C’est le résultat de plusieurs choses. Début 2020, une de nos tournées a été annulée deux fois à cause du COVID. Avant cela, quelques-uns d’entre nous avaient suivi un régime pour se remettre en forme, sauf qu’on s’est finalement retrouvé à la maison à ne pouvoir rien faire, si ce n’est du sport ! Devenir musclé et en parler naturellement ne sont pas des choses cools. Donc on l’a fait, et c’est devenu peu à peu un mode de vie très sain pour la plupart d’entre nous. Ça fait du bien d’être en forme et ça permet de donner le meilleur de toi-même lorsque tu es sur scène.

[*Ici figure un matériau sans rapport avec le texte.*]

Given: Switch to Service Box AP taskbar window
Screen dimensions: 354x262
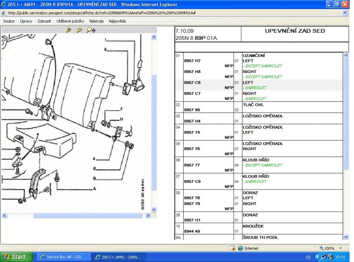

D’ailleurs, en parlant de live, on vous a expressément interdit de foutre votre bordel habituel pendant la tournée durant laquelle vous assuriez la première partie de Queens of the Stone Age. Tu peux m’en dire plus ?

Oui, on s’est fait engueuler ! Disons juste que jouer dans des clubs de 100 personnes est très différent d’être le premier de trois groupes à ouvrir pour QOTSA dans le cadre d’une tournée de stades… On l’a très vite compris dès les premiers shows. Il s’en est suivi pas mal de discussions houleuses… Mais pas avec QOTSA ! Eux ont été cools !

Te souviens-tu de la date parisienne de The Armed à l’Olympic Café, à Paris, en 2019 ? J’y étais et c’était vraiment démentiel. Là, je me souviens avoir pensé que vous étiez probablement le meilleur groupe du monde…

Ah putain merci ! Et merci d’avoir été là ! Je me rappelle que ce show était vraiment top. Je me souviens également de cette chaleur abominable et du fait que le sol était littéralement glissant de sueur.